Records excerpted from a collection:
Content starts

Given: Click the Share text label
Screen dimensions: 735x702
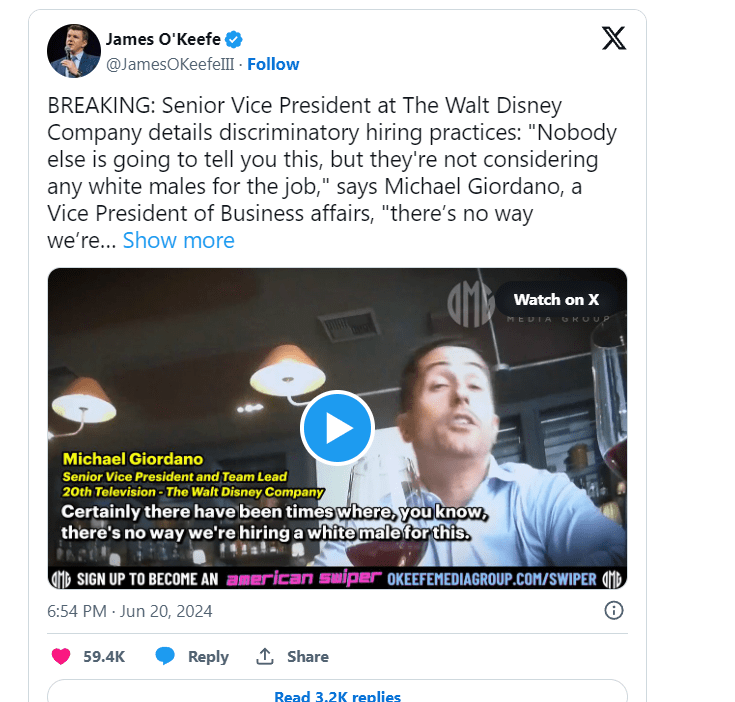Looking at the screenshot, I should click(x=307, y=656).
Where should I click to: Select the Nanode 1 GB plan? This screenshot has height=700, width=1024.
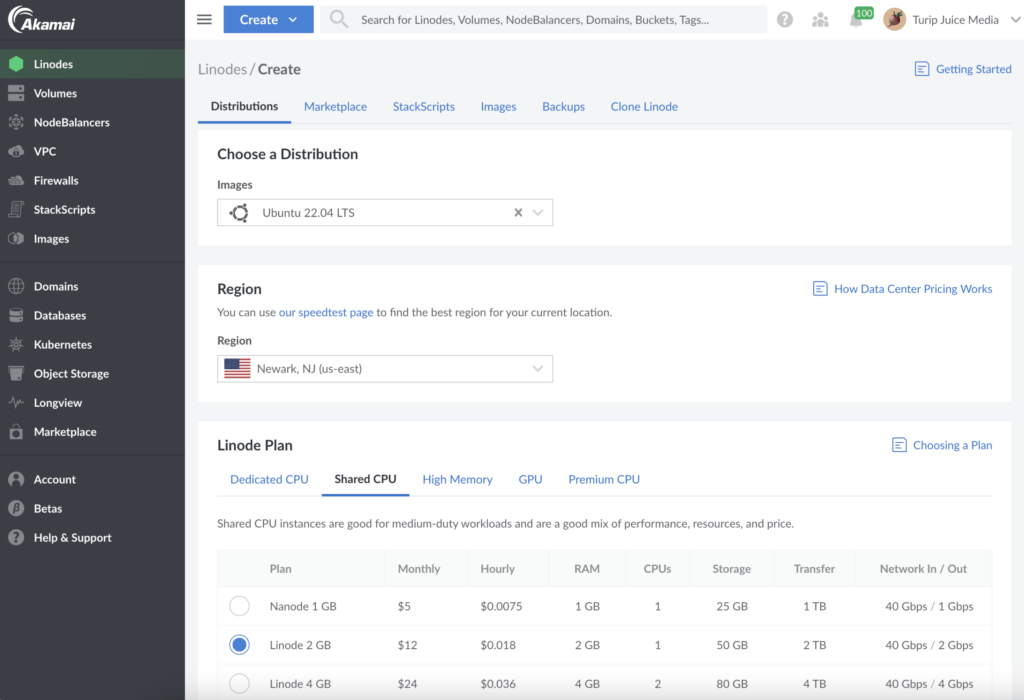238,605
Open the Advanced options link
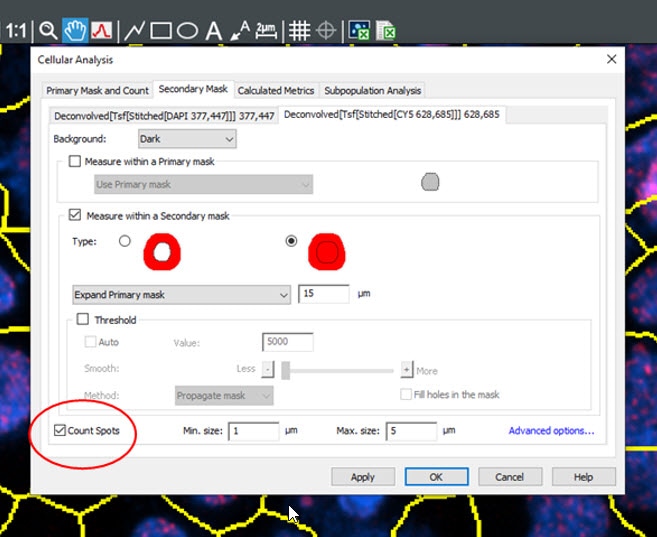657x537 pixels. [x=551, y=431]
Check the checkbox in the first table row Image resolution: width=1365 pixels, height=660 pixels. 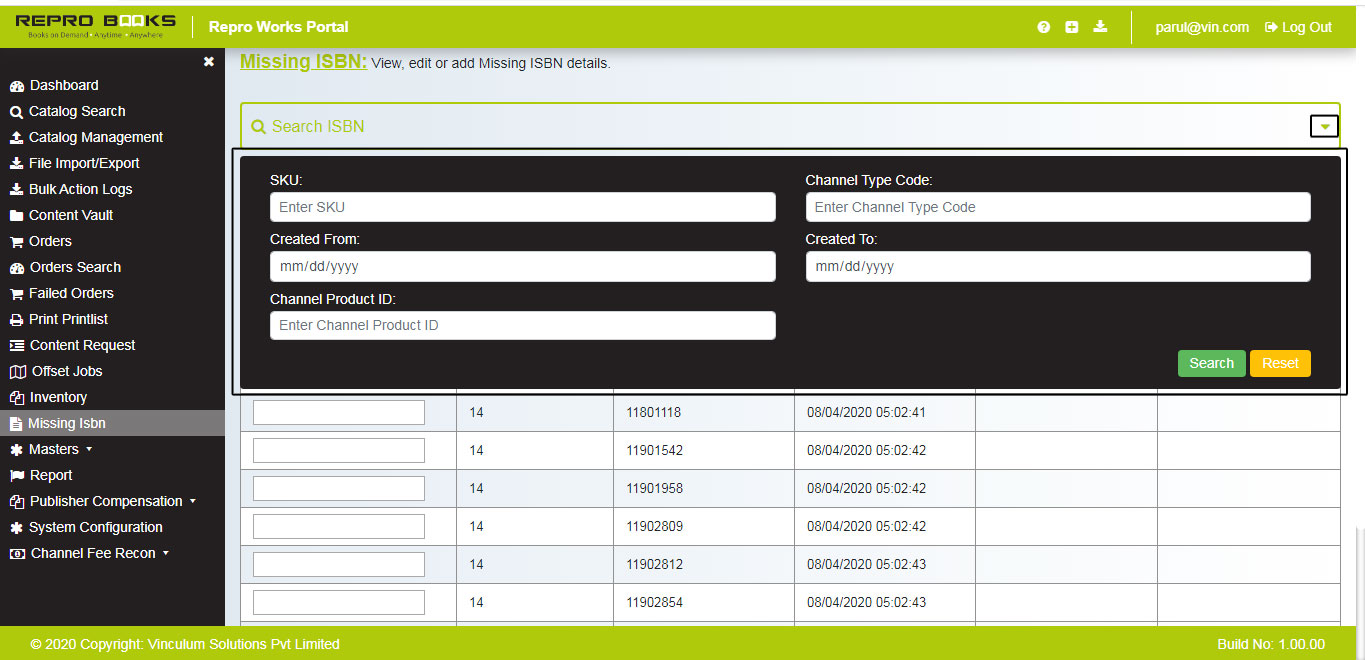click(338, 411)
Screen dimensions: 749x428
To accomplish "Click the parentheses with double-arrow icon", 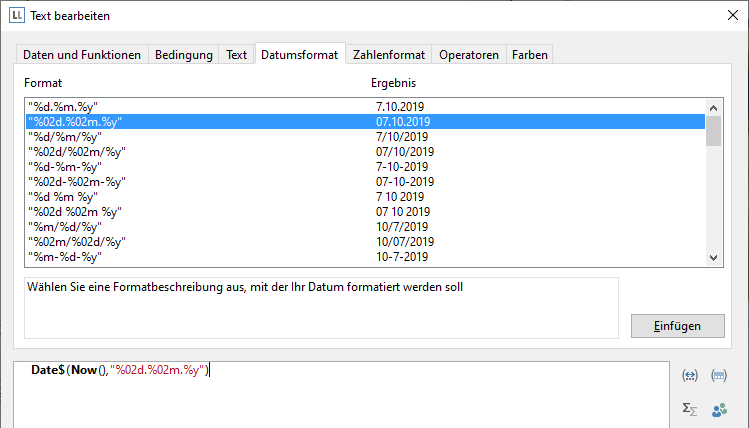I will (x=689, y=376).
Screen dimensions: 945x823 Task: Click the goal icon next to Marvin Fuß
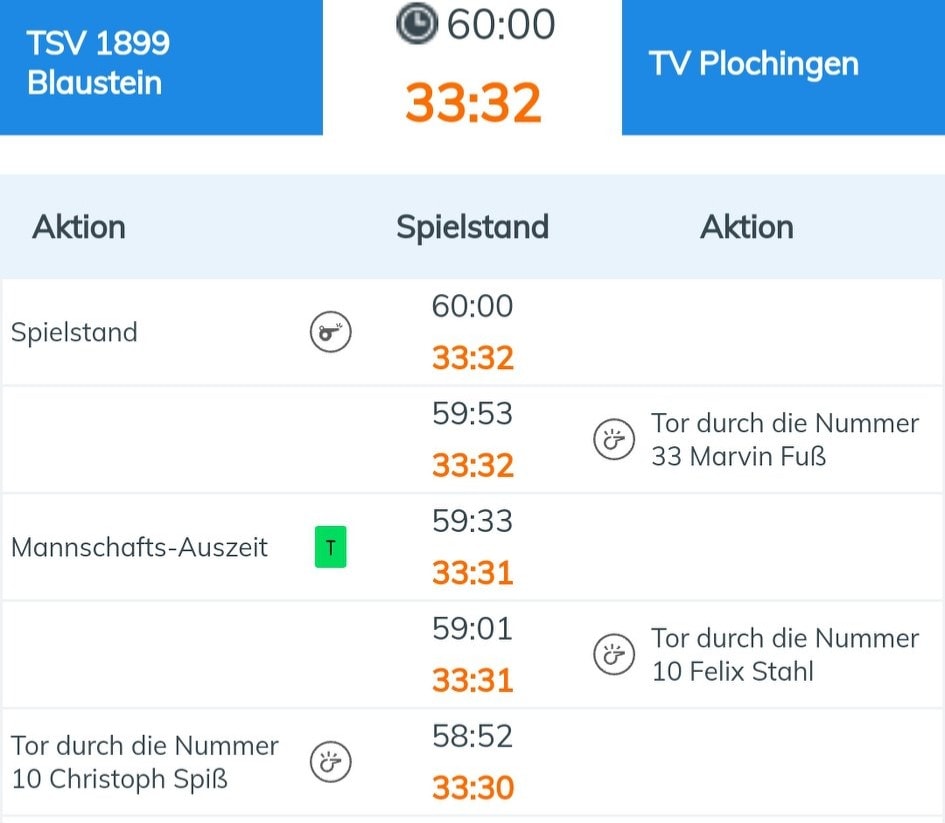(614, 440)
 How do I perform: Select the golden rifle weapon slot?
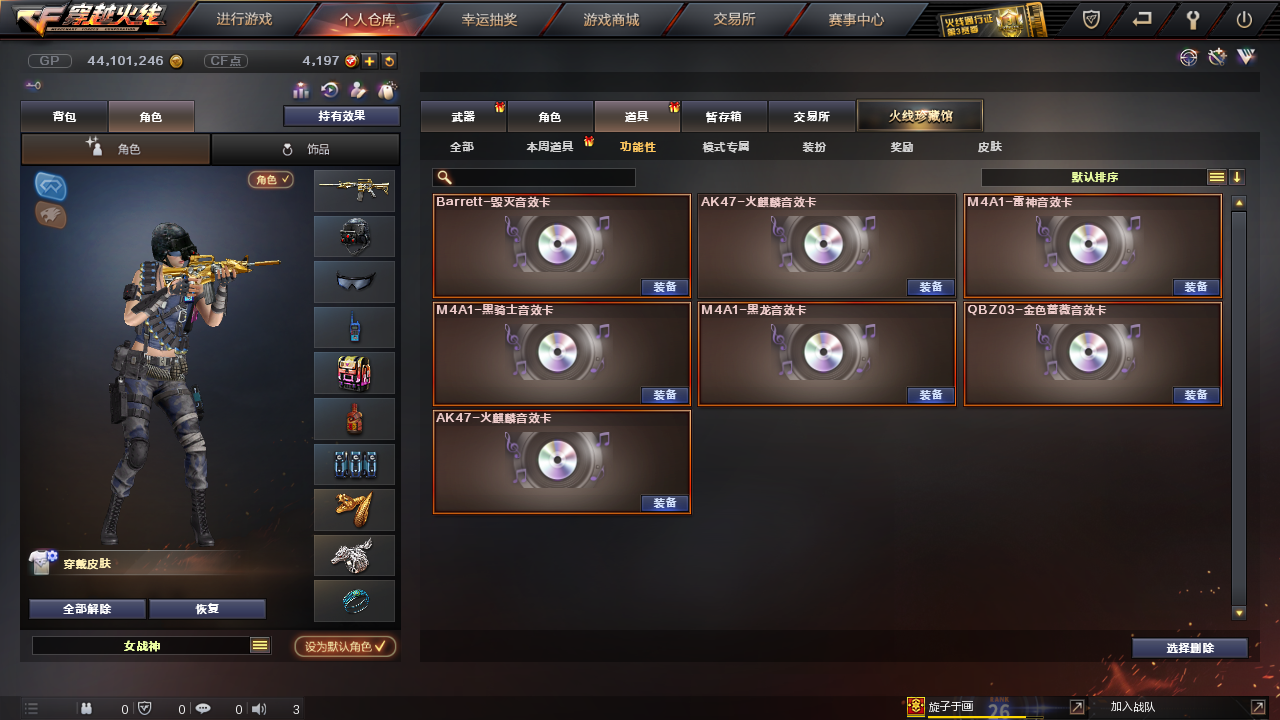(x=355, y=191)
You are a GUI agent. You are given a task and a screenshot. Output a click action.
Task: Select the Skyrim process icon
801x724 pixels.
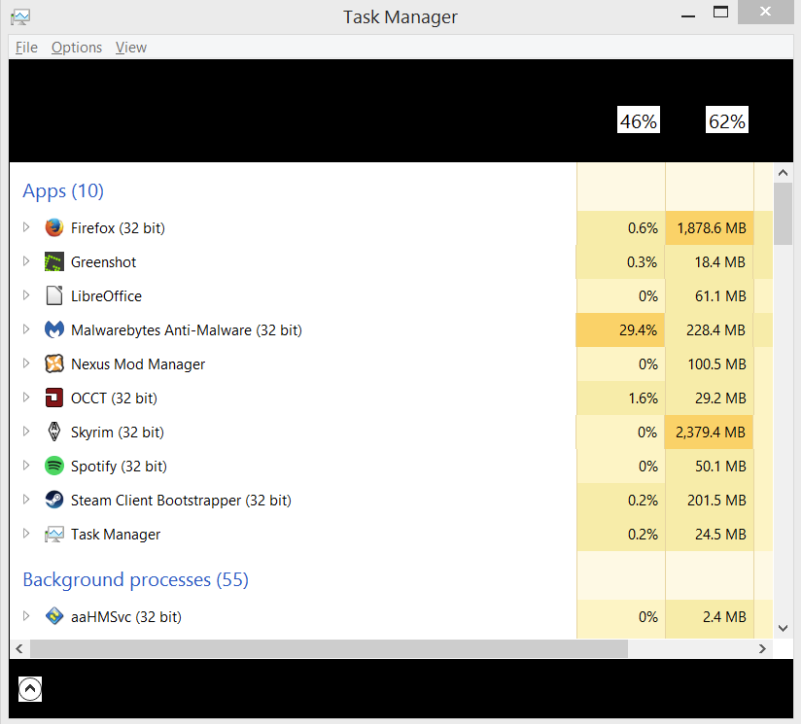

Content ends

Assigned task:
In the records above, locate the line with "You are a GUI"; output it and each line after it through the last one, exactly, omitting pictures.

Answer to the problem:
You are a GUI agent. You are given a task and a screenshot. Output a click action.
Task: Select the Skyrim process icon
801x724 pixels.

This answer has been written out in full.